# Exercise details:
Return every record verbatim.

Top of Recorded information

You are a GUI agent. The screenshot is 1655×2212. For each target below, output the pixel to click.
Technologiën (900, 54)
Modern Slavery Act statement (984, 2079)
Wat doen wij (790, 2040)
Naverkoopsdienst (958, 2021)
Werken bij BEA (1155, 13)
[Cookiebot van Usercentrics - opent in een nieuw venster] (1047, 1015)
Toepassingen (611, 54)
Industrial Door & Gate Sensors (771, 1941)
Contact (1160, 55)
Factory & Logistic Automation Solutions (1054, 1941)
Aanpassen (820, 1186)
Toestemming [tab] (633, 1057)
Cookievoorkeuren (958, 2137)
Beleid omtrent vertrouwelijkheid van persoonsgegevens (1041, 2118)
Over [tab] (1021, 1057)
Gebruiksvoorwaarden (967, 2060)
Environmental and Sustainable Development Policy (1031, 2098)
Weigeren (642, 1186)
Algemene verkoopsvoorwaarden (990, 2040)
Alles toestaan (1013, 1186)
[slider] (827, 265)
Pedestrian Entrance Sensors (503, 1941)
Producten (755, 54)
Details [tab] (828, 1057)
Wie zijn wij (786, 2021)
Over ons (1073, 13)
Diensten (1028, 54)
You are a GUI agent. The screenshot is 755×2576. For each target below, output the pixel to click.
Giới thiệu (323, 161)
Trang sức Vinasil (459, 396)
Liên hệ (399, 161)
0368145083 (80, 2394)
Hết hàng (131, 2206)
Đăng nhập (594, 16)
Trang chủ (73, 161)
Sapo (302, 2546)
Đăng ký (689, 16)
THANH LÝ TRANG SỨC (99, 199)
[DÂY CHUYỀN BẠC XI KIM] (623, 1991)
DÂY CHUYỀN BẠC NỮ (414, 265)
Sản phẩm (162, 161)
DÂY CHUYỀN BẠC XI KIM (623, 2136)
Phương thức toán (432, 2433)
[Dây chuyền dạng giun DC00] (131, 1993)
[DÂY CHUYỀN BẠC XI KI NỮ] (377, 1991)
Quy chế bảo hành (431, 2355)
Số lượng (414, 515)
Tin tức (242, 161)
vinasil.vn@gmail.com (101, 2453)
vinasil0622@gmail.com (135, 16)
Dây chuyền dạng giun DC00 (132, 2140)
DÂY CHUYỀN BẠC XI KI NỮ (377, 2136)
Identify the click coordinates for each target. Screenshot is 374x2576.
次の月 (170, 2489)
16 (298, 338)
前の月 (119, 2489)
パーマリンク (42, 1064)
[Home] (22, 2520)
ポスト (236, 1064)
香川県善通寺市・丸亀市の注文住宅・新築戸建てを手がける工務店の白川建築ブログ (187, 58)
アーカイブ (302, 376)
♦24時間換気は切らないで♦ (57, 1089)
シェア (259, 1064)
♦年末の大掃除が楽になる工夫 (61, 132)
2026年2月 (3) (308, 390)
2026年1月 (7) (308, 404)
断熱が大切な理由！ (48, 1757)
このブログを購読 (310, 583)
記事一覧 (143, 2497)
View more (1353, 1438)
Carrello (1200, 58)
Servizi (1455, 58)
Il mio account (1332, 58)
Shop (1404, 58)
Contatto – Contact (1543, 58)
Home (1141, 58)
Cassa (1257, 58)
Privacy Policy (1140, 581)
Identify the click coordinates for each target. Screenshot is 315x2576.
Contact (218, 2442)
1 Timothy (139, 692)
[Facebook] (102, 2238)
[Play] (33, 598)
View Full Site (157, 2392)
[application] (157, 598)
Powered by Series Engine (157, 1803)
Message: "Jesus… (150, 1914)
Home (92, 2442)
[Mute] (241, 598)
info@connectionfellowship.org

Bottom of Recorded information

# Response below:
You are a GUI agent. The screenshot is 1655×2212. For each target below, output the pixel to click.
Technologiën (900, 54)
Modern Slavery Act statement (984, 2079)
Wat doen wij (790, 2040)
Naverkoopsdienst (958, 2021)
Werken bij BEA (1155, 13)
[Cookiebot van Usercentrics - opent in een nieuw venster] (1047, 1015)
Toepassingen (611, 54)
Industrial Door & Gate Sensors (771, 1941)
Contact (1160, 55)
Factory & Logistic Automation Solutions (1054, 1941)
Aanpassen (820, 1186)
Toestemming [tab] (633, 1057)
Cookievoorkeuren (958, 2137)
Beleid omtrent vertrouwelijkheid van persoonsgegevens (1041, 2118)
Over [tab] (1021, 1057)
Gebruiksvoorwaarden (967, 2060)
Environmental and Sustainable Development Policy (1031, 2098)
Weigeren (642, 1186)
Algemene verkoopsvoorwaarden (990, 2040)
Alles toestaan (1013, 1186)
[slider] (827, 265)
Pedestrian Entrance Sensors (503, 1941)
Producten (755, 54)
Details [tab] (828, 1057)
Wie zijn wij (786, 2021)
Over ons (1073, 13)
Diensten (1028, 54)
You are a GUI agent. The screenshot is 755×2576. For each target below, output the pixel to click.
Giới thiệu (323, 161)
Trang sức Vinasil (459, 396)
Liên hệ (399, 161)
0368145083 (80, 2394)
Hết hàng (131, 2206)
Đăng nhập (594, 16)
Trang chủ (73, 161)
Sapo (302, 2546)
Đăng ký (689, 16)
THANH LÝ TRANG SỨC (99, 199)
[DÂY CHUYỀN BẠC XI KIM] (623, 1991)
DÂY CHUYỀN BẠC NỮ (414, 265)
Sản phẩm (162, 161)
DÂY CHUYỀN BẠC XI KIM (623, 2136)
Phương thức toán (432, 2433)
[Dây chuyền dạng giun DC00] (131, 1993)
[DÂY CHUYỀN BẠC XI KI NỮ] (377, 1991)
Quy chế bảo hành (431, 2355)
Số lượng (414, 515)
Tin tức (242, 161)
vinasil.vn@gmail.com (101, 2453)
vinasil0622@gmail.com (135, 16)
Dây chuyền dạng giun DC00 (132, 2140)
DÂY CHUYỀN BẠC XI KI NỮ (377, 2136)
Identify the click coordinates for each target. Screenshot is 374x2576.
次の月 (170, 2489)
16 (298, 338)
前の月 (119, 2489)
パーマリンク (42, 1064)
[Home] (22, 2520)
ポスト (236, 1064)
香川県善通寺市・丸亀市の注文住宅・新築戸建てを手がける工務店の白川建築ブログ (187, 58)
アーカイブ (302, 376)
♦24時間換気は切らないで♦ (57, 1089)
シェア (259, 1064)
♦年末の大掃除が楽になる工夫 (61, 132)
2026年2月 (3) (308, 390)
2026年1月 (7) (308, 404)
断熱が大切な理由！ (48, 1757)
このブログを購読 (310, 583)
記事一覧 (143, 2497)
View more (1353, 1438)
Carrello (1200, 58)
Servizi (1455, 58)
Il mio account (1332, 58)
Shop (1404, 58)
Contatto – Contact (1543, 58)
Home (1141, 58)
Cassa (1257, 58)
Privacy Policy (1140, 581)
Identify the click coordinates for each target. Screenshot is 315x2576.
Contact (218, 2442)
1 Timothy (139, 692)
[Facebook] (102, 2238)
[Play] (33, 598)
View Full Site (157, 2392)
[application] (157, 598)
Powered by Series Engine (157, 1803)
Message: "Jesus… (150, 1914)
Home (92, 2442)
[Mute] (241, 598)
info@connectionfellowship.org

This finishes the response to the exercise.